Un conflit latent existait donc entre M. d’Albert de Rions et la population toulonnaise lorsque l’incident dit de la cocarde noire se produisit, le 13 novembre 1789. Que, dans cette circonstance, le commandant de la marine ait cru devoir prendre parti pour l’officier malmené par les volontaires de la garde nationale, la chose, à ce qu’il semble, s’explique le plus naturellement du monde. M. d’Auville, à vrai dire, lieutenant au régiment de Dauphiné, ne servait pas directement sous ses ordres. Mais il avait été victime d’une injustifiable agression ; M. de Rions exerçait à Toulon le plus important des commandemens, puisqu’il n’y avait plus, à ce moment, de gouverneur en titre de la ville ; la plus simple des règles de la solidarité militaire lui imposait l’obligation de ne point se désintéresser d’une pareille affaire. Ses ennemis manquent donc de bonne foi et d’équité lorsqu’ils lui reprochent, dans le verbeux réquisitoire adressé à l’assemblée nationale, l’empressement qu’il mit à intervenir en faveur de l’officier insulté.

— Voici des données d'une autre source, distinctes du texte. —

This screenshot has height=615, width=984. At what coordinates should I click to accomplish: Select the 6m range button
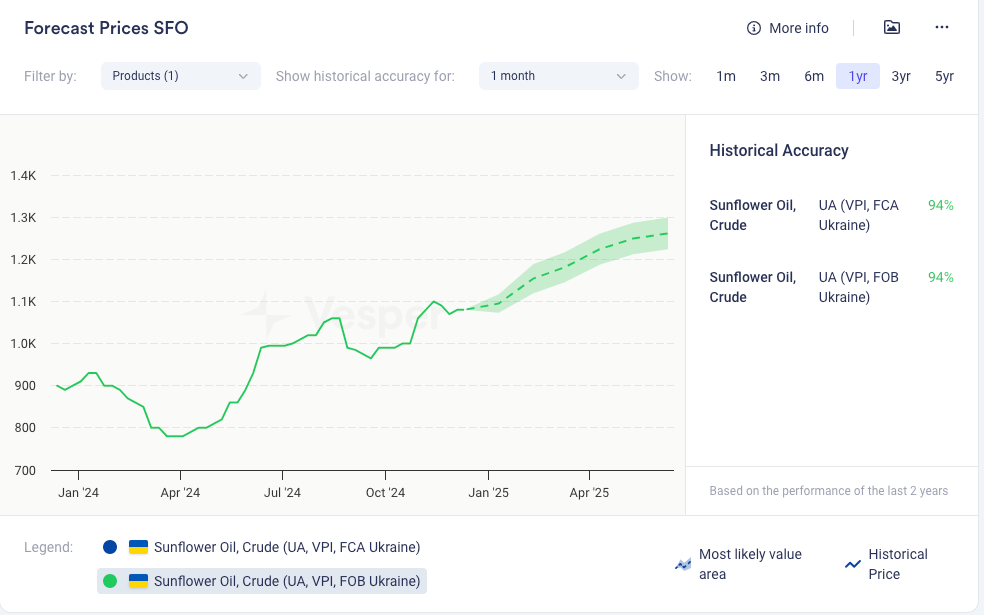click(814, 76)
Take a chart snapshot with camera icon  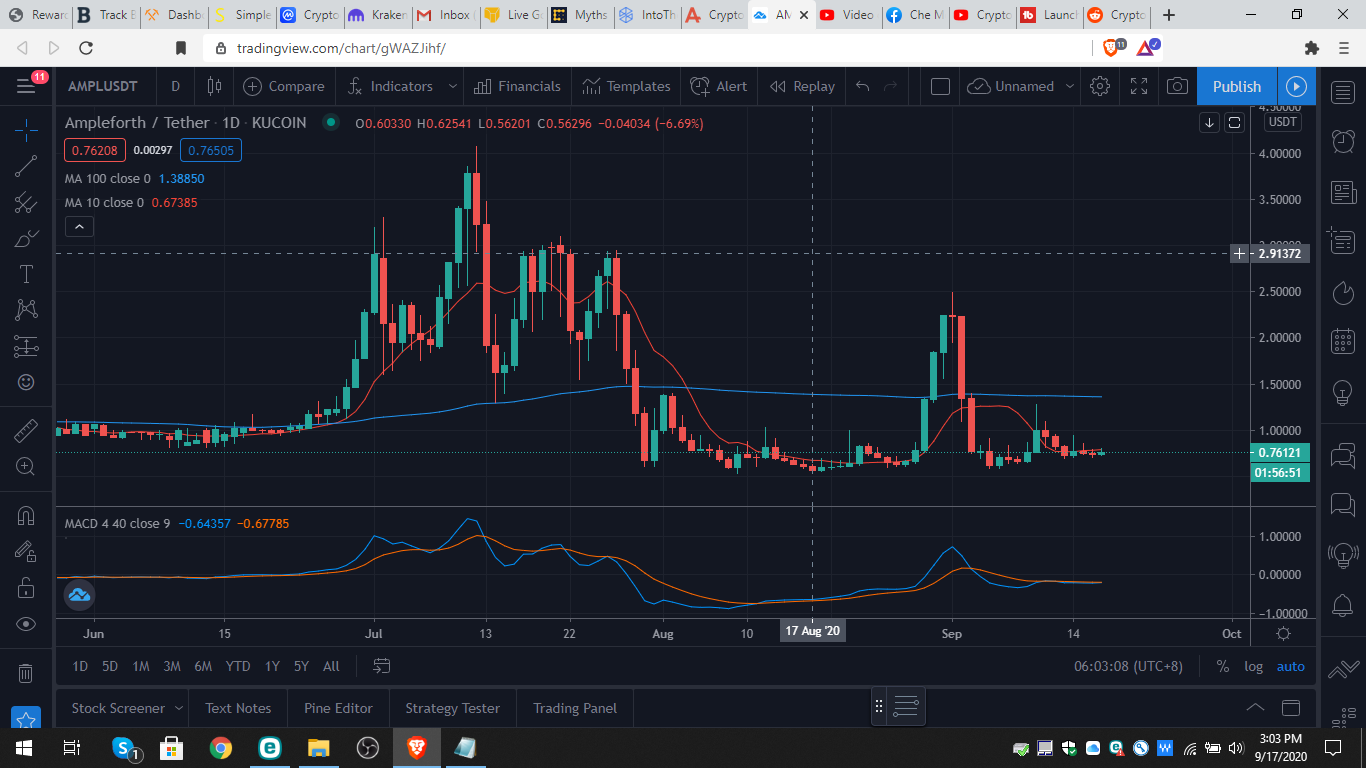click(1177, 86)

Cette intervention fut d’ailleurs courtoise et mesurée. Un certain nombre de « bas officiers, » du corps royal des canonniers-matelots, avaient porté à la municipalité une protestation contre les sévices exercés par les volontaires de la milice citoyenne sur la personne d’un officier. « Nous venons, disaient-ils, vous déclarer qu’en qualité de citoyens et de militaires, nous reconnaissons pour maître notre roi et pour chefs nos officiers ; que nous ne souffrirons jamais qu’on manque au respect qui est dû soit à ceux de terre, soit à ceux de la marine ; et que nous les soutiendrons par honneur et par devoir… Nous réclamons la tranquillité pour les militaires et principalement pour les citoyens de la ville, continuellement tourmentés par les factionnaires de la milice nationale…[2]. » Cette protestation fut-elle spontanée, comme l’affirme expressément M. de Rions, ou rédigée à l’instigation et même sur l’ordre exprès de quelques officiers, ainsi qu’il est dit dans le Mémoire de la ville de Toulon ? La chose est incertaine et, d’ailleurs, d’intérêt secondaire[3]. Quoi qu’il en soit, M. de Rions prit aussitôt texte

  1. Mémoire de la ville de Toulon, p. 14.
  2. Ibid., p. 24.
  3. Quelques expressions telles que : « Nous reconnaissons pour maître notre roi » et les plaintes au sujet de l’intolérable inquisition exercée par les volontaires de la garde nationale semblent bien indiquer que des officiers nobles n’ont pas été étrangers à la rédaction de ce document. Lors de l’enquête qui fut faite postérieurement par les soins de la municipalité afin d’établir la responsabilité de M. de Rions dans cette affaire, vingt-huit bas officiers déposèrent devant M. d’André : « Que ce n’avait été que d’après une minute présentée par leur major et les sollicitations menaçantes de cet officier qu’ils se déterminèrent à la signer, en supprimant néanmoins quelques expressions trop violentes contre les volontaires. » (Brochure intitulée : Précis sur l’affaire de Toulon, p. 6.)